From its very inception, the philosophy of Print Council has been one of inclusiveness and support. It welcomes anyone who is interested in printmaking and endeavours to provide workshops and exhibition opportunities for all its members, wherever they are in their printmaking journey. As a member-run organisation it encourages, values and indeed depends on support from its members at a regional and national level. There has always been a willingness among printmakers to share ideas, new techniques and processes. Some of these require the use of expensive equipment that is not always readily available in the home studio (e.g. etching, lithography presses) so it is not unusual for printmakers to work in communal studio spaces which in turn fosters friendships and support.

Q7: Where do you see new technologies taking printmaking in the future?

The printed image has long historical, political and social associations where it has been able to change behaviour, inform many and agitate through visual persuasion. Printmakers have always embraced new technologies and if Albrecht Dürer (the German Renaissance printmaker) returned today to make prints, I am sure he would have used whatever technologies were available to widely disseminate his images. The invention of photography and screen-printing had an enormous impact on the art world, especially in the 1960s, and many significant artists have worked with commercial printing to both lift standards and to feature strongly in their studio production. New technologies will continue to be explored by artists, but for printmakers they are simply another tool to use if useful and appropriate for the ideas being generated.
Q8: With over 150 artists featured in the book there must have been some challenges in working with such a large group.
There was huge enthusiasm and support for the publication from PCANZ members and therefore a corresponding eagerness to participate. Once the publication team was established, made up of Kathy Boyle, Di Harries and Heather Partel, an initial administrative framework was drawn up to correspond with members, make decisions and meet deadlines. The team’s individual skills were key to the process running smoothly.

Q9: Was there extra pressure in producing a book for printmakers?

As a group of artists, it was important the publication showcase members’ work in a way they would be proud of. We want every member to open the book at their page and feel proud. With such a wide range of printmaking methods and experience the format of the book needed to honour every work individually as well as collectively. We think we have achieved that. It was important to reproduce images accurately and as close to the original colours and textures as possible.

Q10: Do you feel PCANZ is in good heart as it moves into its next 20 years?

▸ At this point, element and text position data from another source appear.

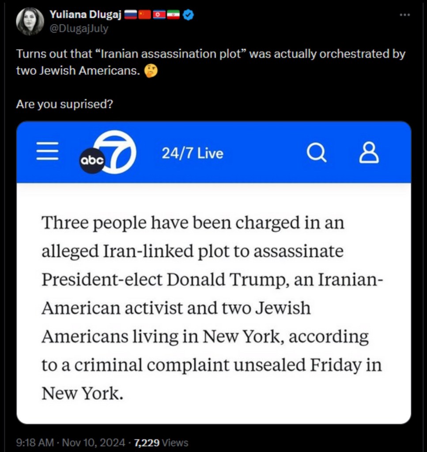Image resolution: width=427 pixels, height=452 pixels.
Task: Open the 24/7 Live stream link
Action: pyautogui.click(x=192, y=153)
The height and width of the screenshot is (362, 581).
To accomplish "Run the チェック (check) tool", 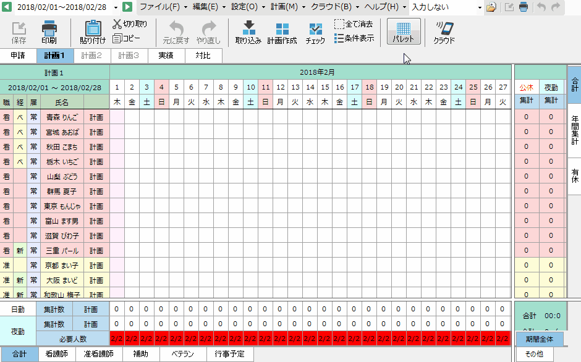I will (315, 28).
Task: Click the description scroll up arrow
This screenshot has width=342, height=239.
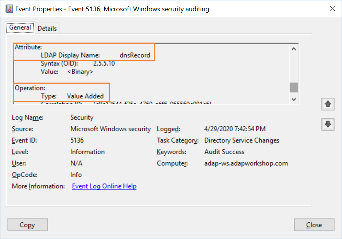Action: [294, 49]
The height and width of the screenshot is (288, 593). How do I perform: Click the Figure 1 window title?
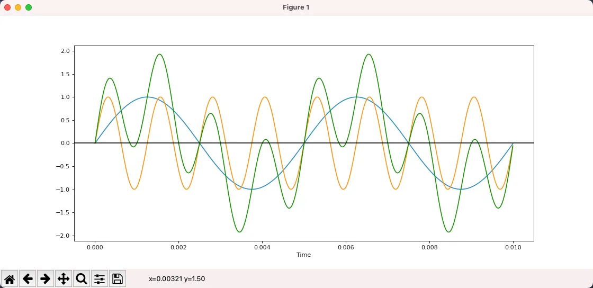[x=296, y=7]
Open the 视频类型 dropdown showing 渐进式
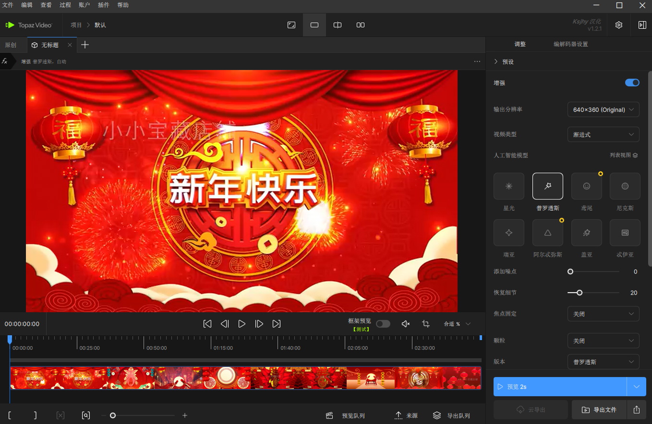Viewport: 652px width, 424px height. 603,134
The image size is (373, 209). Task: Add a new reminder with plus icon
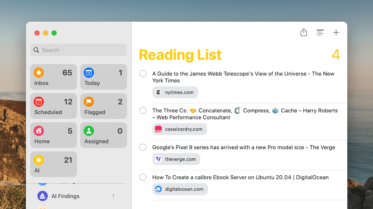tap(336, 32)
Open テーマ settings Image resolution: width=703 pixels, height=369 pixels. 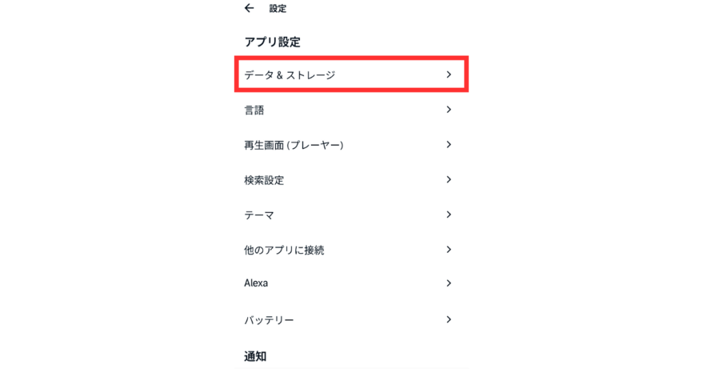(x=352, y=215)
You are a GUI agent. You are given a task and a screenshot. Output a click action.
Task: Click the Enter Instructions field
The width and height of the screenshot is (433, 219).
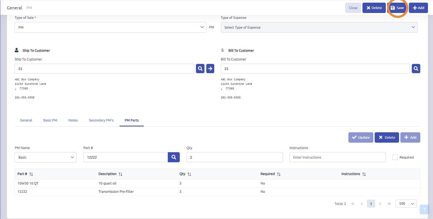[x=338, y=157]
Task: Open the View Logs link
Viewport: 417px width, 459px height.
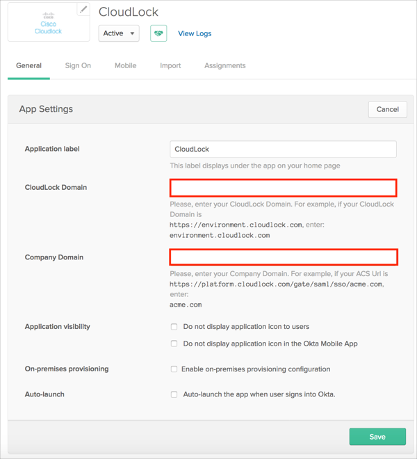Action: 195,33
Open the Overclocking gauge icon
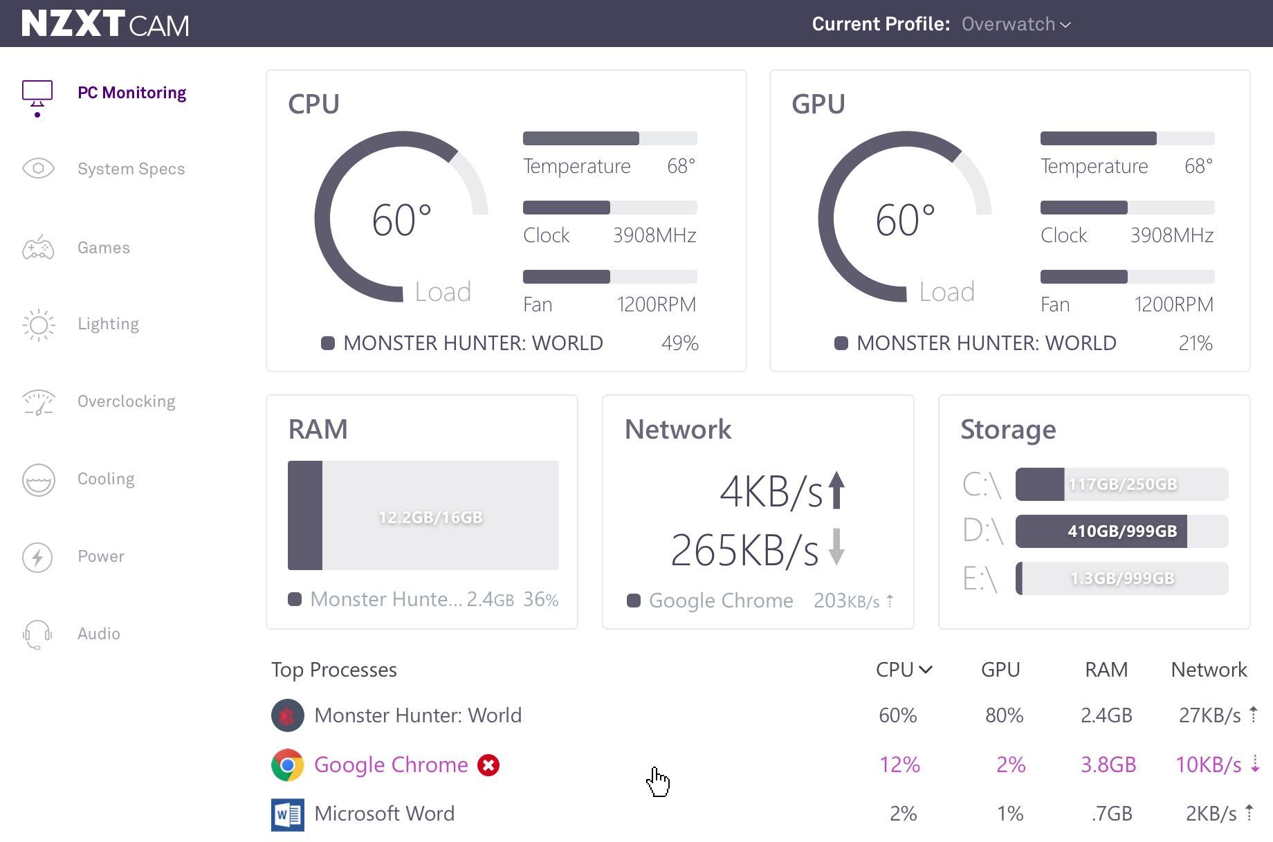The image size is (1273, 842). (x=38, y=402)

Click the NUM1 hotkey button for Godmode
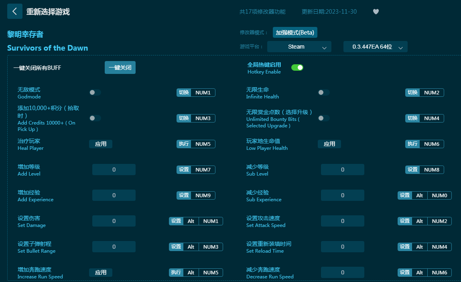pyautogui.click(x=203, y=92)
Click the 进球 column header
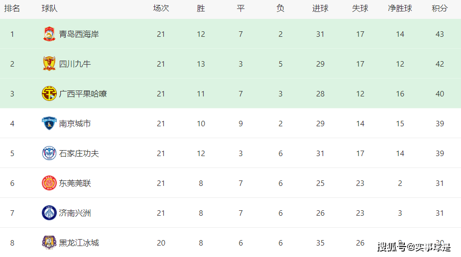Screen dimensions: 461x257 click(x=320, y=8)
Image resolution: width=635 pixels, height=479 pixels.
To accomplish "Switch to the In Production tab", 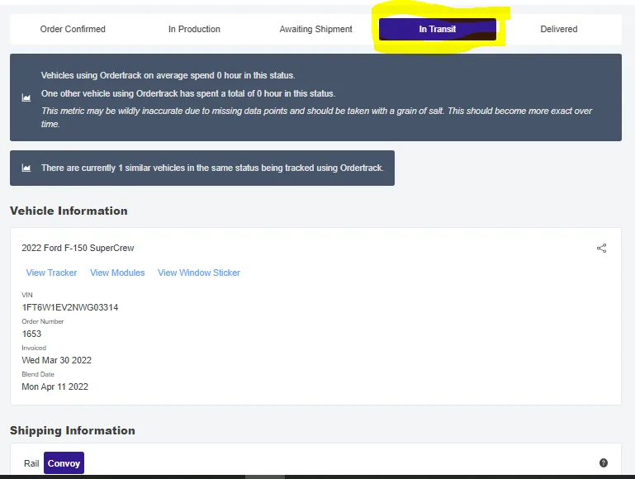I will [x=194, y=29].
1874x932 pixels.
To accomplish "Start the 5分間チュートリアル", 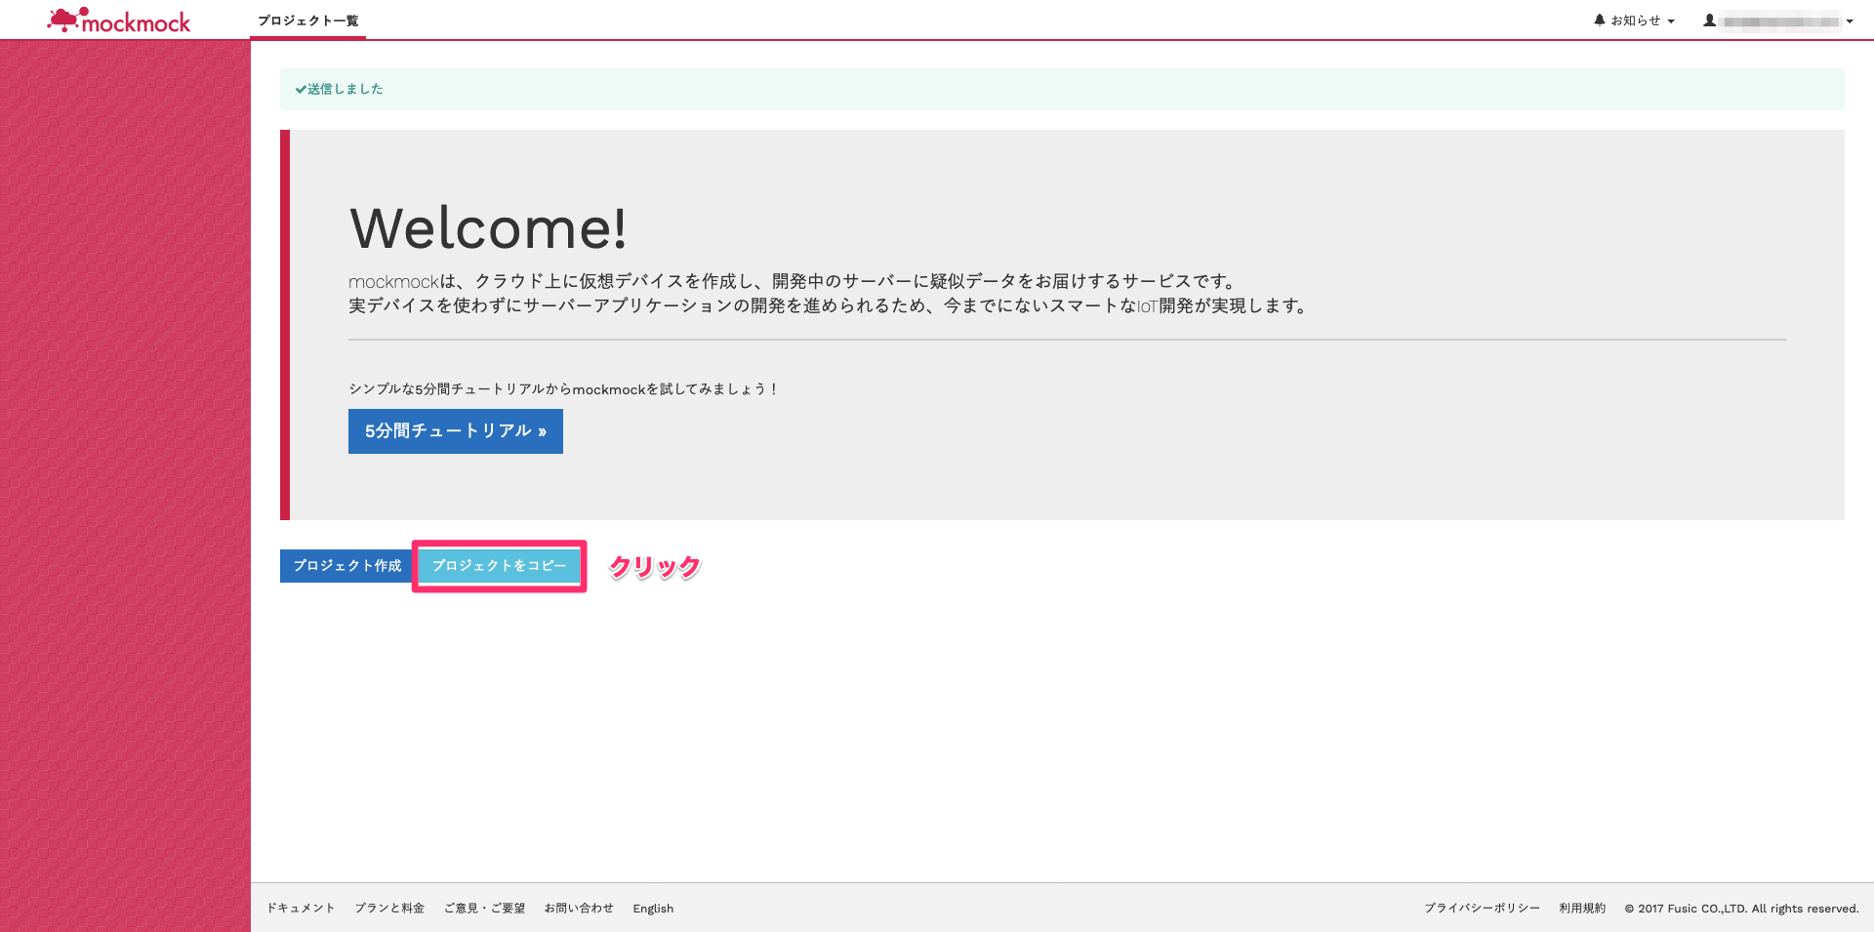I will point(455,431).
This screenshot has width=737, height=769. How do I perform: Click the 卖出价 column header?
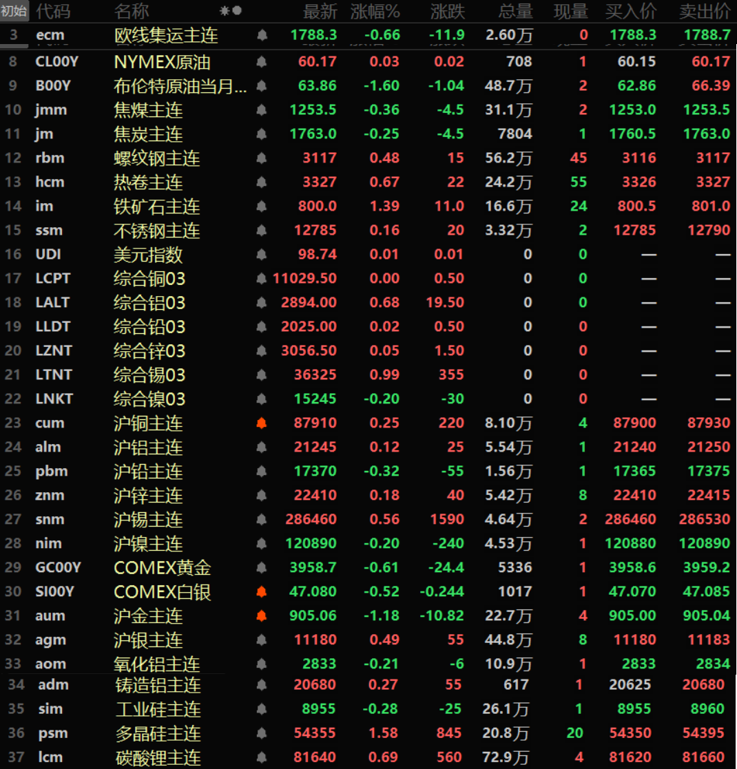tap(704, 11)
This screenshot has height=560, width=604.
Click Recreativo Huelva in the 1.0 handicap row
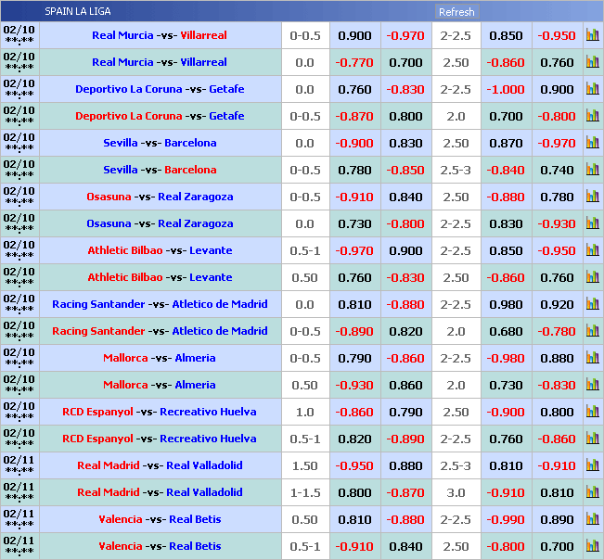[x=208, y=412]
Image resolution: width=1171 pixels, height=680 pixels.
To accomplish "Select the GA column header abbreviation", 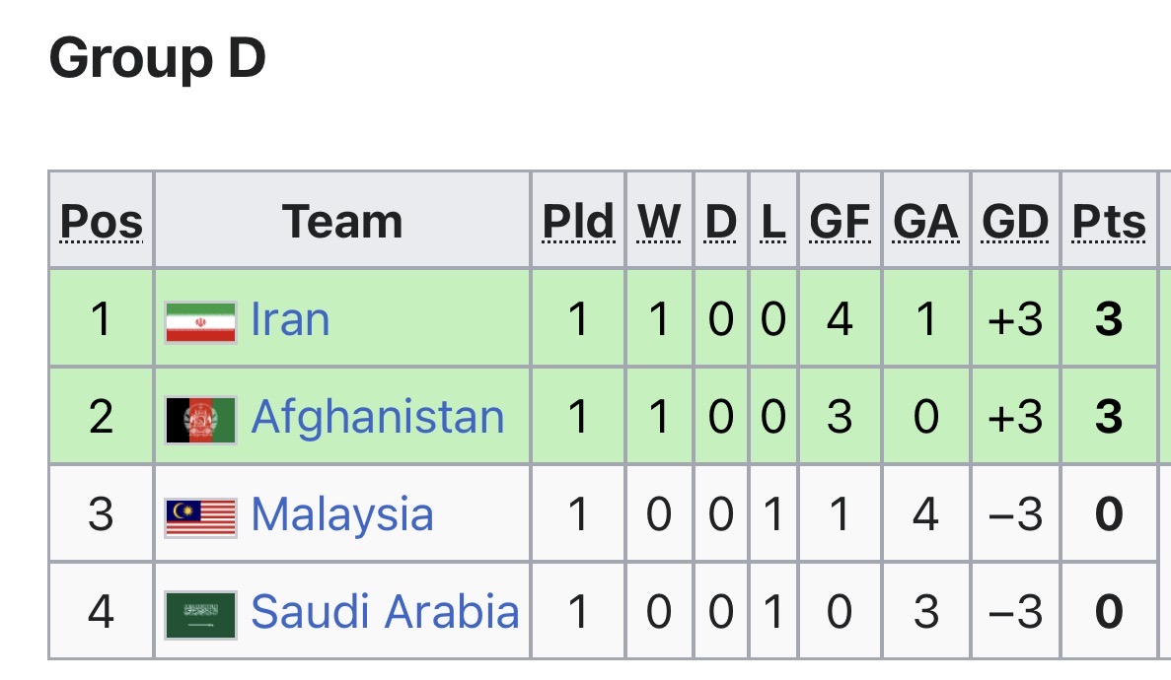I will (925, 222).
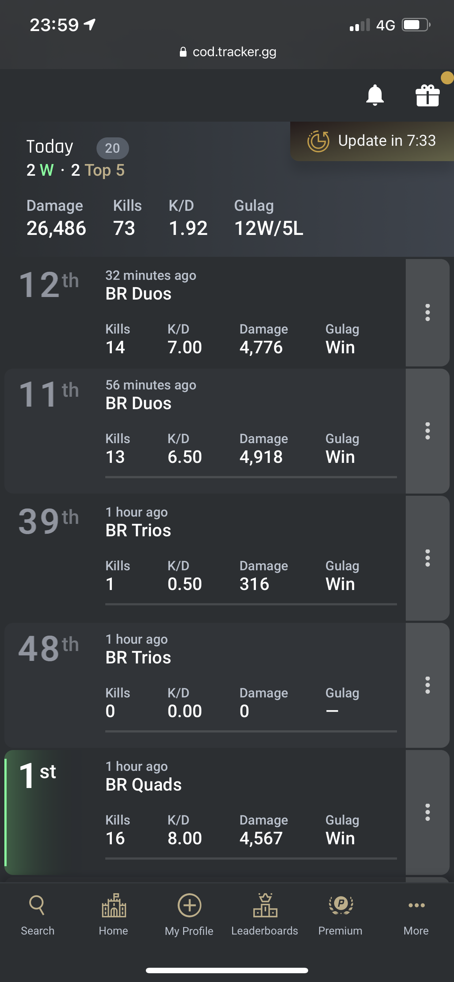Open the 48th place BR Trios match card
The image size is (454, 982).
coord(205,685)
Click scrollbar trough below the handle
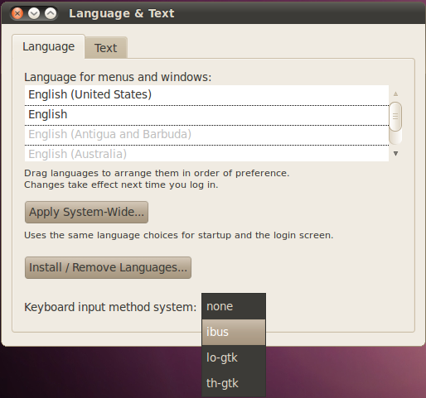The width and height of the screenshot is (426, 398). coord(395,137)
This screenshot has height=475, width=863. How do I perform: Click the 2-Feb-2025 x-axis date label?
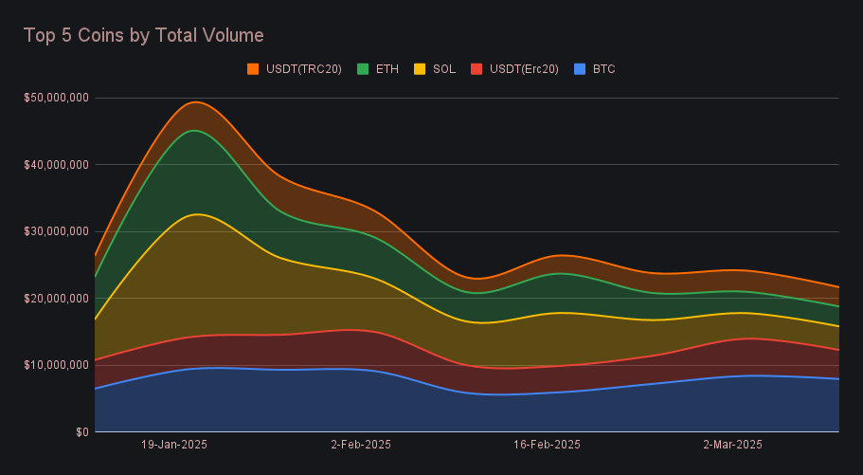tap(361, 444)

When Print Council was established in Whanganui over two decades ago, the goal was to support printmakers within that central region of New Zealand. Those who started it did not envisage the lively, active, nationwide organisation it has become. PCANZ now supports its members in a variety of ways, with a full programme of events and opportunities every year. Its members are to be found in almost every region of New Zealand and many have excelled at a national and international level, both exhibiting and winning awards. Print Council membership continues to grow and strengthen across Aotearoa, with the membership currently the highest it has ever been. We feel very optimistic about the future.